BEGIN MATERIAL FOR THE TASK

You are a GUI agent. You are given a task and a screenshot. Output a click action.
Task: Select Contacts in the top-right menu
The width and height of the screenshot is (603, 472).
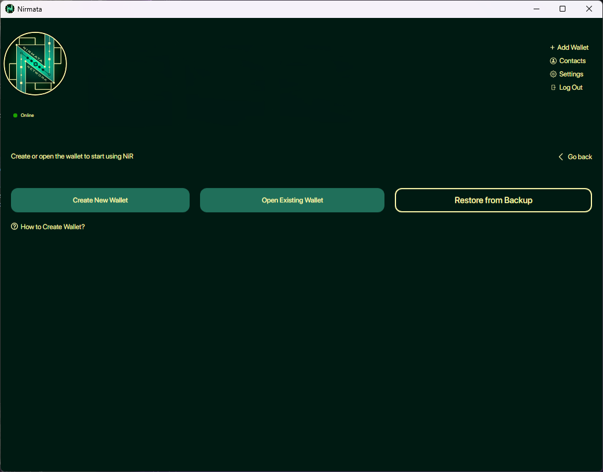coord(572,60)
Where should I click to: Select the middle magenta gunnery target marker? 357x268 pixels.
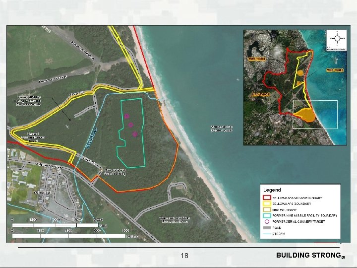pyautogui.click(x=130, y=125)
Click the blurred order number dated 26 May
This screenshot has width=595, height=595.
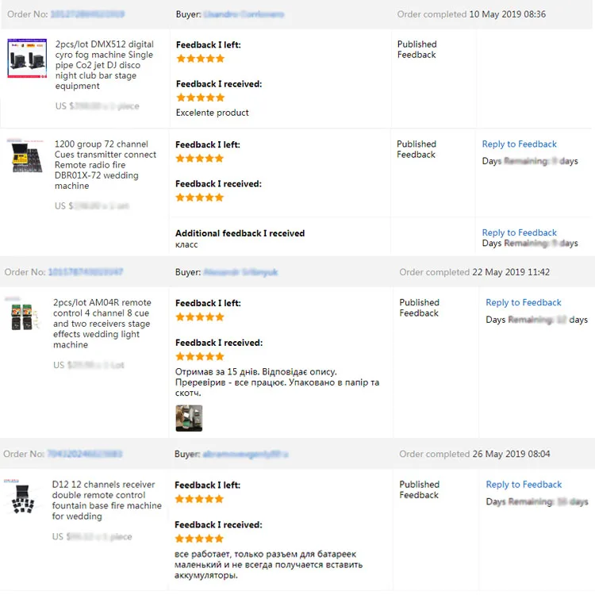(84, 454)
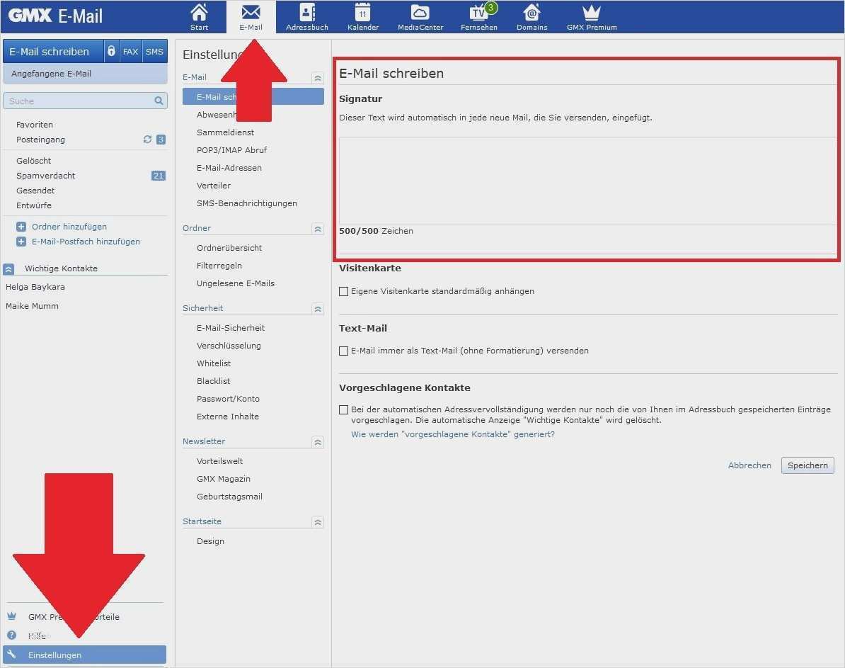The image size is (845, 668).
Task: Enable sending E-Mail always as Text-Mail
Action: point(343,351)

END MATERIAL FOR THE TASK

▶ _DESCRIPTION OF THE TASK_
Start at the line holding "Click the blurred order number dated 26 May" and stop at the last line of the entries above. Repeat those lines exactly, pictures excluded.

▶ _ANSWER BOX_
Click the blurred order number dated 26 May
This screenshot has width=595, height=595.
(84, 454)
The image size is (845, 668).
Task: Enable sending E-Mail always as Text-Mail
Action: point(343,351)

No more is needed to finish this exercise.